Llega el verano y, entre
la holgazanería propia de las vacaciones y la canícula que invita a
la siesta, se ve más la televisión, se quiera o no. Y aunque ganas
dan de quitarla, y hasta de arrojarla por la ventana en un momento
dado, acabamos por sucumbir y rezongar ante la caja boba. Y una se
traga lo que le echen, máxime cuando, como es mi caso, no le gustan
los documentales de la 2, por más inculto que eso resulte. Guárdenme
el secreto, pero odio a los leones del Serengueti (o como se diga).
Nadie es perfecto.
Así que me sitúo en
estado de semi-inconsciencia y me dejo llevar. Y hete tú aquí que
descubro, más que nunca, la cantidad de sabihondos que proliferan
por todas las cadenas, o por casi todas. O que ya andaban por ahí,
pero a mí por las horas me era imposible ver. El caso es que los
platós se llenan de personajes que, sentados cómodamente en sus
sillones, se permiten el lujo de opinar de todo y de todos. Y se
quedan tan frescos.
Pero que no se me
malinterprete. No me refiero a programas especializados con invitados
con conocimientos del tema, que también los hay. Me refiero a esos
espacios donde los tertulianos no cuentan con otro mérito que haber
salido en la cuarta entrega de algún reality show, haber tenido un
lío con un famosillo, ser la madre o la tía de alguna folklórica o
estar divorciado de algún deportista, torero, cantante o cualquier
otro hijo de la farándula. Y, con tan brillante currículum, se
atreven a sentenciar de lo divino o de la humano, sea la última
operación de estética de una modelo venida a menos, el régimen de
guarda y custodia de los hijos de alguna pareja del famoseo, los
políticos corruptos, las violaciones en la India y hasta la terrible
situación en la franja de Gaza, venido el caso. Y sentando cátedra,
faltaría más, mientras los televidentes se tragan sus opiniones y
algunos hasta las comparten en sus redes sociales. Y por hacer eso,
se embolsan un potosí mientras verdaderos profesionales se pudren en
las colas del paro o cobran cantidades ridículas por trabajos
similares.
Y por si no hubiera
suficiente, se retroalimentan, y se autoinvitan a sus propios
programas donde dan una entrevista y, si surge, se someten al
polígrafo, reciben llamadas de aludidos o lloran aireando sus vidas
privadas sin ningún tipo de pudor.
Pero es lo que hay. Ahí
están ellos y ahí están también los índices de audiencia que los
respaldan. Opinando de todo y de todos, salvo quizás, de física
nuclear. Aunque todo se andará.
Así que hagamos un
esfuerzo y apaguemos la televisión si lo que oímos no nos gusta.

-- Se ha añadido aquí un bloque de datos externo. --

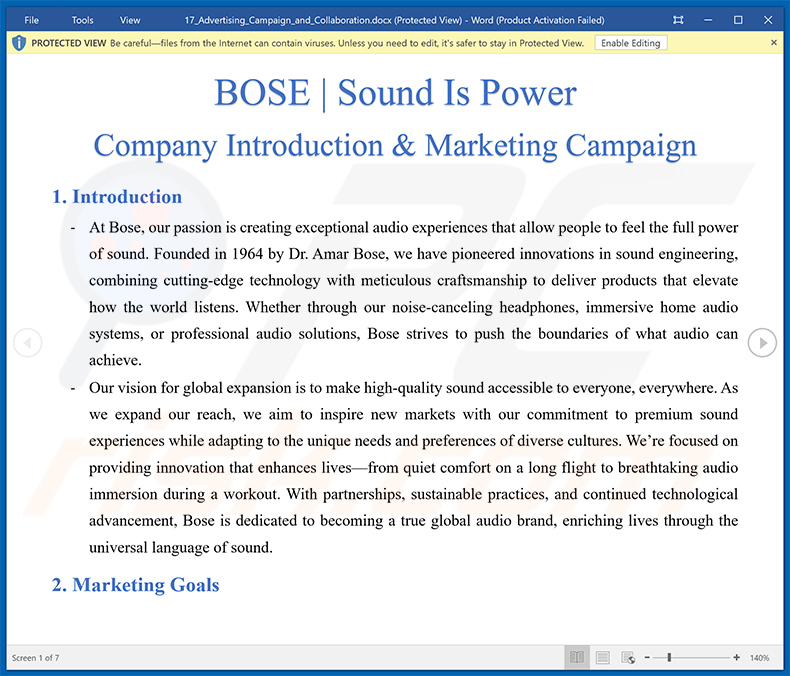Screen dimensions: 790x676
Task: Switch to Web Layout view
Action: pyautogui.click(x=628, y=657)
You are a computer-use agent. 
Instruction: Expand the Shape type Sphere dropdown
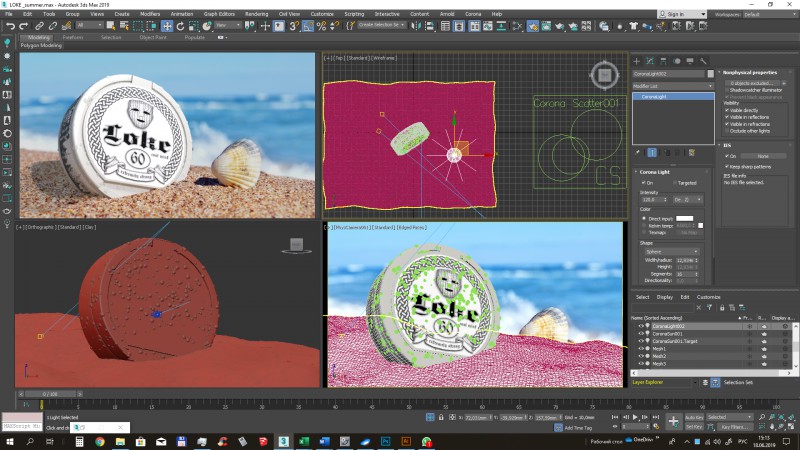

Que se duerme divinamente la siesta sin necesidad de amenizarla con
tan fundadas opiniones. Y así, de paso, igual disminuye el número
de televidentes contabilizados y, por tanto, la rentabilidad de los
programas en cuestión.
Pero si no me hacen caso
y la cosa sigue, que alguien me explique cómo llegar a eso. Porque
yo, entonces, también quiero ser tertuliana. ¿O ustedes no?